Nothing but the lines from the one containing "The width and height of the screenshot is (1024, 576)." through the end of the data below may appear in the response, each one exact.

── Data to process

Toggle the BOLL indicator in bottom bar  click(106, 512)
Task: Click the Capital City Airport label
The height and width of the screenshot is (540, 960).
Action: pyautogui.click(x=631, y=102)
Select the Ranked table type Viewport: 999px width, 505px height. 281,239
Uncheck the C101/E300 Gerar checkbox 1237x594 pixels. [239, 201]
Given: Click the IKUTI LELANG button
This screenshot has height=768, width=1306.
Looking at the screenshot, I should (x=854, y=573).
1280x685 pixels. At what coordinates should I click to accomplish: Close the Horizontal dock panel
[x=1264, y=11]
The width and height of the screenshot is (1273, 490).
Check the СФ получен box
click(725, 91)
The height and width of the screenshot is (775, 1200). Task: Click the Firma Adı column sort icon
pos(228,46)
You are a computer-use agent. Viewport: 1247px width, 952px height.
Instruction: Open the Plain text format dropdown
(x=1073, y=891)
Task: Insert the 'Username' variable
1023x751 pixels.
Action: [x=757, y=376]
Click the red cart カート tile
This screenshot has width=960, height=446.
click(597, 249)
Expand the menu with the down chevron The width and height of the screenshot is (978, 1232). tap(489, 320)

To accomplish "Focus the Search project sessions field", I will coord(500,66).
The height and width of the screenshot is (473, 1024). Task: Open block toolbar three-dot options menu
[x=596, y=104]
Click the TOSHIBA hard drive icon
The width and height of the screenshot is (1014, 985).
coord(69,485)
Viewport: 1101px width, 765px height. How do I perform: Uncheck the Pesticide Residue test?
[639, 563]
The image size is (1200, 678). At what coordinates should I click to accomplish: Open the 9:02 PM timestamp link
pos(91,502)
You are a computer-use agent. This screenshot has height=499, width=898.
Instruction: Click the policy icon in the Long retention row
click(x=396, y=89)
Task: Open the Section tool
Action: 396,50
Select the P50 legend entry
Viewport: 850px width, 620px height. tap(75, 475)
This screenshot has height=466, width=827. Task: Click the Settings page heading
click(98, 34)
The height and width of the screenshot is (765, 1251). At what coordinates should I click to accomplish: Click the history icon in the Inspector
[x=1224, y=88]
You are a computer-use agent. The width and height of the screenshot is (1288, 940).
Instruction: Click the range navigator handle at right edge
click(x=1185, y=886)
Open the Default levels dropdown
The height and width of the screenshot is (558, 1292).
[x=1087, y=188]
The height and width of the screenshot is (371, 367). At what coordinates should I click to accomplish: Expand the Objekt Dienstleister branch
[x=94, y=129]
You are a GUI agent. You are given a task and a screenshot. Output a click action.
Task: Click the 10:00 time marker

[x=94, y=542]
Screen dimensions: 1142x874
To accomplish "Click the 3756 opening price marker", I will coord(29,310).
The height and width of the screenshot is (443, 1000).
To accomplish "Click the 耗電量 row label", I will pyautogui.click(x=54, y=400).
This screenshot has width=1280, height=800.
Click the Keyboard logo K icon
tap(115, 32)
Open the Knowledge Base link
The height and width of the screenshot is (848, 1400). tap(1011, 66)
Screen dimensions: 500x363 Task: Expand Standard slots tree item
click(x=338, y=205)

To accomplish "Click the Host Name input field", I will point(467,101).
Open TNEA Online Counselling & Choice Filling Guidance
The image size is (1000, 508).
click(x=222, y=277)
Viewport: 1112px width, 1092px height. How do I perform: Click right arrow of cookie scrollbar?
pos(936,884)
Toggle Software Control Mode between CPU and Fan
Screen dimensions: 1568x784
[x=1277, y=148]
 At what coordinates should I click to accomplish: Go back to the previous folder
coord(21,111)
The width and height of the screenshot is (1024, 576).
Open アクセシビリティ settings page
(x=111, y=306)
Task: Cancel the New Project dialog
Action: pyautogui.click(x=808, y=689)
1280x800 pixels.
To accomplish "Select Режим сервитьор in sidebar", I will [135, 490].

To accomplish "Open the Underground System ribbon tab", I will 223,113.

────

■ **Reply**:
The width and height of the screenshot is (1024, 576).
Open アクセシビリティ settings page
(x=111, y=306)
Task: Cancel the New Project dialog
Action: pyautogui.click(x=808, y=689)
1280x800 pixels.
To accomplish "Select Режим сервитьор in sidebar", I will [135, 490].

To accomplish "Open the Underground System ribbon tab", I will 223,113.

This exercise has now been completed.